**Prompt**
In the text on corporate cash below, which facts does it state?
(a) Which ratings agency released the analysis?
(b) By what percentage did the cash held by U.S. companies rise in 2015?
(c) What share of total cash held by non-financial U.S. companies was outside the U.S. in 2014?

**Source**

[BEGIN]

The rising cash holdings of U.S. corporations are increasingly in the hands of a few U.S. companies, with just five tech firms having grabbed a third of it. And nearly three-quarters of cash held by non-financial U.S. companies is stashed overseas, outside the long arm of Uncle Sam.

 

Apple (AAPL), Microsoft (MSFT), Alphabet (GOOGL), Cisco Systems (CSCO) and Oracle (ORCL) are sitting on $504 billion, or 30%, of the $1.7 trillion in cash and cash equivalents held by U.S. non-financial companies in 2015, according to an analysis released Friday by ratings agency Moody's Investors Service.  That's even more cash concentration than in previous years, as these five companies held 27% of cash in 2014 and 25% in 2013. Apple alone is holding more cash and investments than eight of the 10 entire industry sectors.

 

Corporate America's rising pile of cash is becoming increasingly important to investors as profit growth and the stock market stalls. The amount of cash held by U.S. companies rose 1.8% in 2015. Unfortunately for U.S. investors, 72% of total cash held by all non-financial U.S. companies is stockpiled outside the U.S., up from 64% in 2014 and 58% in 2013, as companies try to avoid paying U.S. tax rates.

[END]

**Provided data**
[BEGIN]

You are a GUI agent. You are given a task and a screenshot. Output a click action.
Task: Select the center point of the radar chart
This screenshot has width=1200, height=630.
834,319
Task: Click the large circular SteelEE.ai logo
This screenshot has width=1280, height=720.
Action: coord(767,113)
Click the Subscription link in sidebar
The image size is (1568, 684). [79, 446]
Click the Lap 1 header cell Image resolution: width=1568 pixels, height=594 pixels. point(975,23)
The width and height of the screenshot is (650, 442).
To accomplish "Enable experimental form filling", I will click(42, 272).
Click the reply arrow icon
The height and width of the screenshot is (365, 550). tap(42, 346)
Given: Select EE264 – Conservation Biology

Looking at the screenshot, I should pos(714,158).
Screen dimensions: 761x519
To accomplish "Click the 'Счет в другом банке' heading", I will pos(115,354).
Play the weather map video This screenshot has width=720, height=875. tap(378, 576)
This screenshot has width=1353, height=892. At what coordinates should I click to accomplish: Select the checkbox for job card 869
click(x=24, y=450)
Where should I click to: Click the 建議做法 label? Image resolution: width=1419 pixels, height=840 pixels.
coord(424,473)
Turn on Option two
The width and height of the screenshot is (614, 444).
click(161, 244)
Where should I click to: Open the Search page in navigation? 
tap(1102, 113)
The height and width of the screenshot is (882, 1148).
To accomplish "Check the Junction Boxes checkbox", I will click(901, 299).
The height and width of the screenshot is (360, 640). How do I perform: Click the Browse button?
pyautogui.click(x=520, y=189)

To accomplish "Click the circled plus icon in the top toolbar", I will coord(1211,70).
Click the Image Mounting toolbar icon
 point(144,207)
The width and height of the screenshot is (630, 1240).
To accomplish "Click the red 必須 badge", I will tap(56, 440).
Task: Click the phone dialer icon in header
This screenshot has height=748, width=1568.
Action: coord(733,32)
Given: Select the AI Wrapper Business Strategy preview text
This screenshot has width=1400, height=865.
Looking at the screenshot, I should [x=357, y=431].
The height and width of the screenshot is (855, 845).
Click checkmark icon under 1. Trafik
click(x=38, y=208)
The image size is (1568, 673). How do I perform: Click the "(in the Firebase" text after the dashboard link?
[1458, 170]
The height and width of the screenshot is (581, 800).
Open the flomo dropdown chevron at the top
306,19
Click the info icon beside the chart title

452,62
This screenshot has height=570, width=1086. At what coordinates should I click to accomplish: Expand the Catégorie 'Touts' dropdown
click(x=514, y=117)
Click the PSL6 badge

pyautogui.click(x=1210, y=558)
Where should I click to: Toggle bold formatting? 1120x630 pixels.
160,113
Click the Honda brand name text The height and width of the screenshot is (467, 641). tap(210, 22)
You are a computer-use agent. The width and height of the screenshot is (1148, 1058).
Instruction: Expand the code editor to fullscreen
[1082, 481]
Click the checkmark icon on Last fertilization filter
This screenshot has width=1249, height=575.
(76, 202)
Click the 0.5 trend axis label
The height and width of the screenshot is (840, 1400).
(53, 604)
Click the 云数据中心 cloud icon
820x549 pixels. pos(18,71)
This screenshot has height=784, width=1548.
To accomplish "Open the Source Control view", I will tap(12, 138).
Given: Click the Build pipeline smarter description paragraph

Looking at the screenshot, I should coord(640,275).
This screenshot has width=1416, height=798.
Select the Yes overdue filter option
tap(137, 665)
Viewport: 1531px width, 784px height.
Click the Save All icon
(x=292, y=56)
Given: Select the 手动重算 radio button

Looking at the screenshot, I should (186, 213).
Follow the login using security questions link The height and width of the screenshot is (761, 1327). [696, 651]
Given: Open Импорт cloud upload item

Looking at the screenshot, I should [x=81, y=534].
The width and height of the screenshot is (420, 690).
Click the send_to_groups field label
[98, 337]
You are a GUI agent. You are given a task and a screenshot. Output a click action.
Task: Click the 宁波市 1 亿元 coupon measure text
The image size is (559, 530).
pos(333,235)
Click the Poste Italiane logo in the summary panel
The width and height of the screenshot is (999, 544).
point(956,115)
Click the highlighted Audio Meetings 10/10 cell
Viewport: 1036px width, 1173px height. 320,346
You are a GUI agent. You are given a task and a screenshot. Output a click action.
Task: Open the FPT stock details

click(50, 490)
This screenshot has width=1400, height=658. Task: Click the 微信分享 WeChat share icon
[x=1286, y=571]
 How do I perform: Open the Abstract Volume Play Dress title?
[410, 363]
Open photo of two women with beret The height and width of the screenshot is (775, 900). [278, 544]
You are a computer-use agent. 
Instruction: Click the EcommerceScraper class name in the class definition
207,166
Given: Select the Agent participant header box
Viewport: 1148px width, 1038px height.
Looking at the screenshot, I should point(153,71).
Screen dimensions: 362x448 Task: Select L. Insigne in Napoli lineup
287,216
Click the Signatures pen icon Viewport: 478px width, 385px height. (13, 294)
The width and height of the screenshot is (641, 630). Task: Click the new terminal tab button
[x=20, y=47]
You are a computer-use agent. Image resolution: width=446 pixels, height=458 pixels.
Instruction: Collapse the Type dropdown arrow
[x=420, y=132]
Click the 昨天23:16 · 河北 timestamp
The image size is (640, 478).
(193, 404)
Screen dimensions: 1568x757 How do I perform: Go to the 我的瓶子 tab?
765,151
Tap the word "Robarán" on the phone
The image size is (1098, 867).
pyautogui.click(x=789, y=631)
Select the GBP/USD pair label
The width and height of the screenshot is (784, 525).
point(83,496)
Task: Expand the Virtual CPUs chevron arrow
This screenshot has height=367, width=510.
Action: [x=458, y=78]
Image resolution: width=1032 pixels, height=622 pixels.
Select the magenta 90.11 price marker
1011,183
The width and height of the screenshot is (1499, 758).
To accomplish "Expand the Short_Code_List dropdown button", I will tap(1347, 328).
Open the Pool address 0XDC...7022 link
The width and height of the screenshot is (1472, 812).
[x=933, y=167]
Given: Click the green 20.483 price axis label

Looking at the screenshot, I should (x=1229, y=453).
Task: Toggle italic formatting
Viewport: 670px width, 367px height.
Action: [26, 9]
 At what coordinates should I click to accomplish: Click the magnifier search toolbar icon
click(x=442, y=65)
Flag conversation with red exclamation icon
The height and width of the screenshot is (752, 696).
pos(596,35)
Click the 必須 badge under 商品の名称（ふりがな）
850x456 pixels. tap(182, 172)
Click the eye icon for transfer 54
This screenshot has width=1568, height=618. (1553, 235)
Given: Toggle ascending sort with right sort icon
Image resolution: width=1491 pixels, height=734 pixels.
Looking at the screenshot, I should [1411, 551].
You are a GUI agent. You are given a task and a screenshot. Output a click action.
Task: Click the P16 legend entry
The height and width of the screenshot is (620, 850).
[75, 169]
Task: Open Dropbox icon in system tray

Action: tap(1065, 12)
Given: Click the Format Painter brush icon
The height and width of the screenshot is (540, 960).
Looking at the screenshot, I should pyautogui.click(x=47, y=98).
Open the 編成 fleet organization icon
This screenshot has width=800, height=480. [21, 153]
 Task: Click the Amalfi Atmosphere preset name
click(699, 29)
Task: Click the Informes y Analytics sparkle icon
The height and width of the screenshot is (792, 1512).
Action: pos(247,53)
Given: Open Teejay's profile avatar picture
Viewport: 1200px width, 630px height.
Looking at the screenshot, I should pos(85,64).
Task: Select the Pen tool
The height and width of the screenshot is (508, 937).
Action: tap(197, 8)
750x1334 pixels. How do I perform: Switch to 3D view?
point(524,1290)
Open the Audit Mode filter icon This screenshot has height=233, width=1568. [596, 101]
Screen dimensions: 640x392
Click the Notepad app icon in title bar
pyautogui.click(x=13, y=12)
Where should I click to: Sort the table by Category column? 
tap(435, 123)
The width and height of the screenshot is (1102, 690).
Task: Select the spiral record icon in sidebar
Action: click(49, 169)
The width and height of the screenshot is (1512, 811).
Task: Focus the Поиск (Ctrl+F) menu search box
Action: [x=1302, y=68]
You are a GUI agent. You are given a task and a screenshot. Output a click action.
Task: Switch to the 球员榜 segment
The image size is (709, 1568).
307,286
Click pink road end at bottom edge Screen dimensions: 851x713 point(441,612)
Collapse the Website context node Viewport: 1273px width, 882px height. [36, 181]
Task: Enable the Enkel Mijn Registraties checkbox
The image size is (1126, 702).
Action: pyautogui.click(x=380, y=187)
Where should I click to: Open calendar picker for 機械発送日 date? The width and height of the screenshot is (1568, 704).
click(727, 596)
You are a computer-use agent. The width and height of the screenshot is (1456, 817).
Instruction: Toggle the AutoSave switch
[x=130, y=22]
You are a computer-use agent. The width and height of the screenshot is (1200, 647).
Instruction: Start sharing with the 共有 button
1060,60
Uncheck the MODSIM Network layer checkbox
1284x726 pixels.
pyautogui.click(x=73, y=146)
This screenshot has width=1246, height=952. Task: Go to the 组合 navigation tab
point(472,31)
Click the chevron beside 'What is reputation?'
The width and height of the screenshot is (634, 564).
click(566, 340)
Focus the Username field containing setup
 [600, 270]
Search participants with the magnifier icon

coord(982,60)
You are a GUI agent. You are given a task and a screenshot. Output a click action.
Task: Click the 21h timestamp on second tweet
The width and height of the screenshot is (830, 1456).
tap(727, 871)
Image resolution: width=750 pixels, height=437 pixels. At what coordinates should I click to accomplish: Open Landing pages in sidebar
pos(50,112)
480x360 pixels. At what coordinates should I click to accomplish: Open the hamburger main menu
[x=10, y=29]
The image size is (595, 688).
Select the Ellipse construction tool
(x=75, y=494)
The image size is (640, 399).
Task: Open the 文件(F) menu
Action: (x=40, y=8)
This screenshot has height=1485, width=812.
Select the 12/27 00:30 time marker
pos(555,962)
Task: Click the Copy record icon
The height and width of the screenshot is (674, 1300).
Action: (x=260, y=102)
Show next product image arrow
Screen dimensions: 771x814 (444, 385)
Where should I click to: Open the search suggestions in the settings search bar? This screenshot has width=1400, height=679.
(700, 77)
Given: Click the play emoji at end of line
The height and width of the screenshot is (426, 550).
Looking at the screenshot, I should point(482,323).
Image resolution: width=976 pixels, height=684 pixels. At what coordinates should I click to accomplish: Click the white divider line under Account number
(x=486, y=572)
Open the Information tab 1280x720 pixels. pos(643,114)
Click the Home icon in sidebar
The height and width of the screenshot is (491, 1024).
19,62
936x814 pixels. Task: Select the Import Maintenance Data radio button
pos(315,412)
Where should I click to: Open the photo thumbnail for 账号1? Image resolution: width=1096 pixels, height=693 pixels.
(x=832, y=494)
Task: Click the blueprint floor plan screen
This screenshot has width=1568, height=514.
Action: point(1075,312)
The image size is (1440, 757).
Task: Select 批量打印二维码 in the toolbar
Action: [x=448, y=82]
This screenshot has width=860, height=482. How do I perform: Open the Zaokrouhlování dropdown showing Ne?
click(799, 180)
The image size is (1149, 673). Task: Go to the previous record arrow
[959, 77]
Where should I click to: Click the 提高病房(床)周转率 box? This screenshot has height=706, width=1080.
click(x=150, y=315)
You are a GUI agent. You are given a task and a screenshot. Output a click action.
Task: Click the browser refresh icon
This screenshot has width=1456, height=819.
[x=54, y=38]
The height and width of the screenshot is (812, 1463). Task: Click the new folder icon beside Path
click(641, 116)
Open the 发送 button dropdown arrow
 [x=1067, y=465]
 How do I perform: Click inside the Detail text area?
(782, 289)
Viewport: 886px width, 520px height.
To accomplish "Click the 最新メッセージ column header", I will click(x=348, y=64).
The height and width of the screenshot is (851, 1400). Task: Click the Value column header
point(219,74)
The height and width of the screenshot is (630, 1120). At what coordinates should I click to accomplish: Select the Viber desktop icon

[END]

**Final result**
(a) Moody's Investors Service
(b) 1.8%
(c) 64%